282 Marlborough

282 Marlborough (2013)

282 Marlborough (2013)

Lot 55.33' x 52' (2,877 sf)

Lot 55.33′ x 52′ (2,877 sf)

282 Marlborough is located on the SW corner of Marlborough and Fairfield,  with 276 Marlborough (16 Fairfield) to the east, across Fairfield, 284 Marlborough to the west, 5 Fairfield to the north, across Marlborough, and 7 Fairfield to the south.

282 Marlborough was designed by Ware and Van Brunt, architects, and built ca. 1872 for builder and contractor George Martin Gibson, for speculative sale.  At about the same time, Ware and Van Brunt also designed six additional houses for George Gibson, 7-9 Fairfield (contiguous with 282 Marlborough but in a different style) and 284-286-288-290-292 Marlborough. George Gibson and his wife, Frances Rebecca (Esten) Gibson, lived in the Longwood district of Brookline and then in Medford.

George Gibson acquired the land for all eight houses on March 22, 1872, from Edward John Hale, who was associated with John M. Forbes & Co., shipping merchants and investors in railroads, mining, and other enterprises. Edward Hale and his wife, Justine Elise (Sewell) Hale, lived at 3 Brimmer. Edward Hale assembled the parcel through three purchases in October and December of 1870. All of the land was part of one of several parcels originally purchased from the Boston Water Power Company on January 29, 1866, by a real estate investment trust formed by John Templeman Coolidge, Franklin Evans, and Charles Henry Parker. The trust had subdivided the property into lots, which it sold to investors and builders, who then frequently resold the lots to others.

Plot plan of 282-290 Marlborough and 7-9 Fairfield showing easements; 17Apr1872; Suffolk County Deed Registry, Book 1126 (end)

The houses at 282 Marlborough and 7-9 Fairfield were designed with a 12 foot 4 inch open area between them and the house to the west at 284 Marlborough, forming the side yard of 282 Marlborough and the rear yards of 7-9 Fairfield. When he sold the houses, George Gibson included language in the deeds specifying the right of 284 Marlborough to maintain bay windows and chimneys extending over this space. The deeds also provided for a three foot six inch wide easement at the rear yard of 284 Marlborough to provide for passage to the alley for 7 Fairfield and for drainage to the alley for 7 Fairfield and 282 Marlborough, and an easement under the rear yard of 7 Fairfield, running diagonally to the passageway in the rear of 284 Marlborough, to provide for drainage to the alley for 282 Marlborough.

Click here for an index to the deeds for 282 Marlborough.

***

* [WORK TO BE COMPLETED]:
Continue the history of 282 Marlborough from where it stops.

* [DATA LINES]:
***

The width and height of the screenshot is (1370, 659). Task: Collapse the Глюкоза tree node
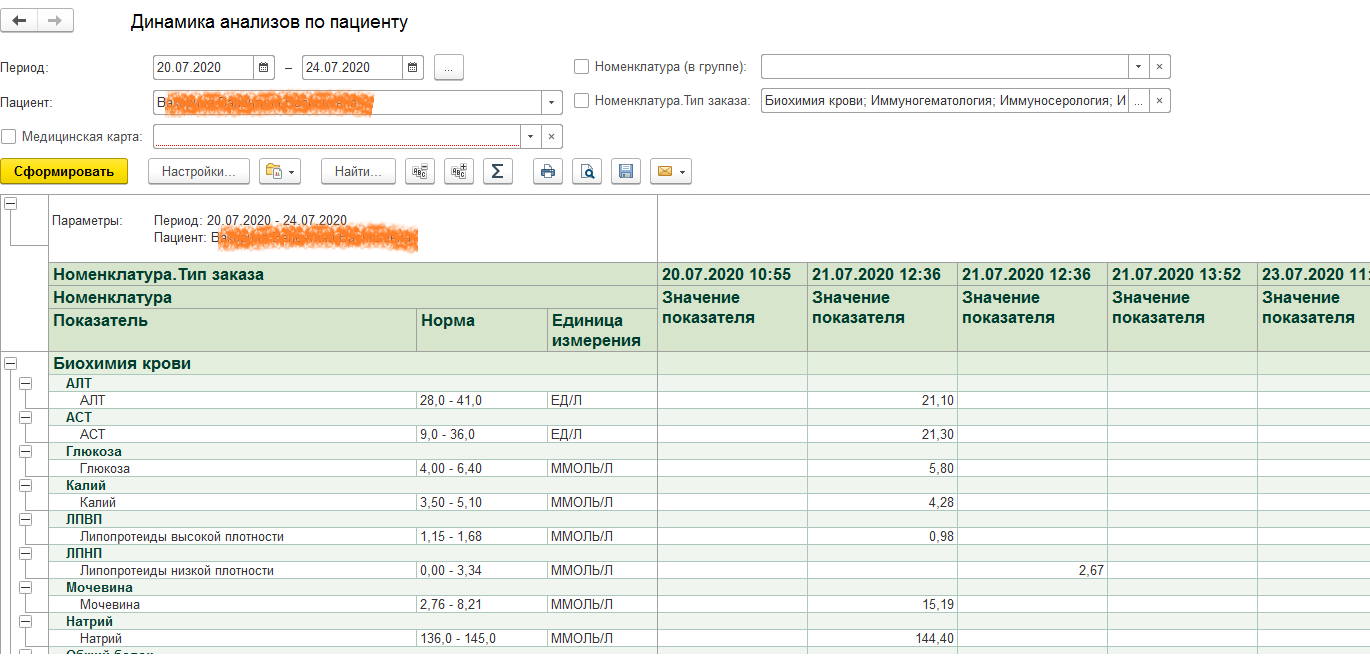(x=26, y=451)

***

* [EXPECTED ANSWER]:
As originally built, 282 Marlborough was three stories (plus basement) and had a mansard roof and turreted bay on the corner. In the early 1900s it was remodeled to add a fourth story, eliminating the turret and the mansard roof.

On October 1, 1872, 282 Marlborough was purchased from George Gibson by real estate dealer Alexander Sylvanus Porter. He and his wife, Mary Otis (Cushing) Porter, lived at 22 Brimmer.

On February 10, 1873, 282 Marlborough was acquired from Alexander Porter by Robert Treat Paine, Jr.. He was an attorney noted for his social reform work, including building affordable housing for lower income workers. He and his wife, Lydia Williams (Lyman) Paine, lived at 6 Mt. Vernon Place and in Waltham.

On September 1, 1874, 282 Marlborough was purchased from Robert Treat Paine, Jr., by Kate (Benjamin) Marcus, the wife of African diamond merchant Alfred Abraham Marcus. They lived at 170 West Canton. On September 16, 1874, it was acquired from her by real estate dealer Henry Bigelow Williams, and on September 1, 1875, it was acquired from him by Samuel P. Allen.

On March 30, 1876, Gertrude Moore, who held a mortgage given by George M. Gibson that had been assumed by the subsequent owners of 282 Marlborough, foreclosed and sold the property to William Dudley Cotton.

W. Dudley Cotton was a shipping merchant in the West Indies trade with his father, Dudley Page Cotton, in the firm of Cotton & Haley. He and his wife, Elizabeth Emery (Kehew) Cotton, lived in Dorchester.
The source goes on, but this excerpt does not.